This abnormal rhythm shows up on an EEG (a test that records electrical activity in the brain) as a distinctive spike-and-wave pattern repeating about 3 times per second. That specific pattern is what confirms a diagnosis. Faster patterns, around 3 to 5.5 cycles per second, are more common when seizures begin in adolescence rather than childhood.

Triggers and Frequency

Some people have just a handful of absence seizures per week. Others have dozens or even hundreds per day, each one brief enough that it barely registers. When seizures happen this frequently, the cumulative effect on attention and learning can be significant, even though each individual episode lasts only seconds.

Known triggers include sleep deprivation, stress, and hyperventilation (rapid, deep breathing). In fact, doctors sometimes ask patients to breathe quickly and deeply during an EEG specifically because it’s so effective at provoking an absence seizure, which helps confirm the diagnosis. Some individuals are also sensitive to flickering or flashing lights.

##############################

Copy the text on absence seizures word for word, between "Known triggers include" and "or flashing lights.", inclusive.

▶ Information given:
##############################

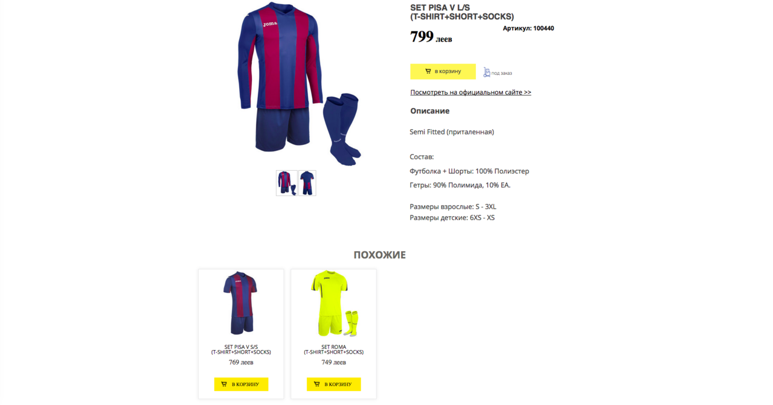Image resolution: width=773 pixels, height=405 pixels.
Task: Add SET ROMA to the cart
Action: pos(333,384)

##############################

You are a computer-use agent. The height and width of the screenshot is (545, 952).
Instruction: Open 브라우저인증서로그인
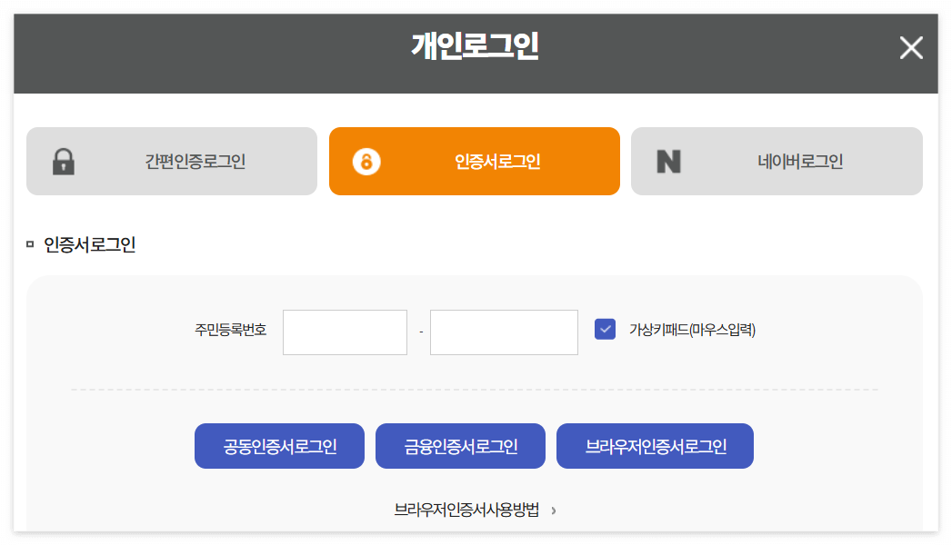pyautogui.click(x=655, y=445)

##############################

▶ Written response:
Known triggers include sleep deprivation, stress, and hyperventilation (rapid, deep breathing). In fact, doctors sometimes ask patients to breathe quickly and deeply during an EEG specifically because it’s so effective at provoking an absence seizure, which helps confirm the diagnosis. Some individuals are also sensitive to flickering or flashing lights.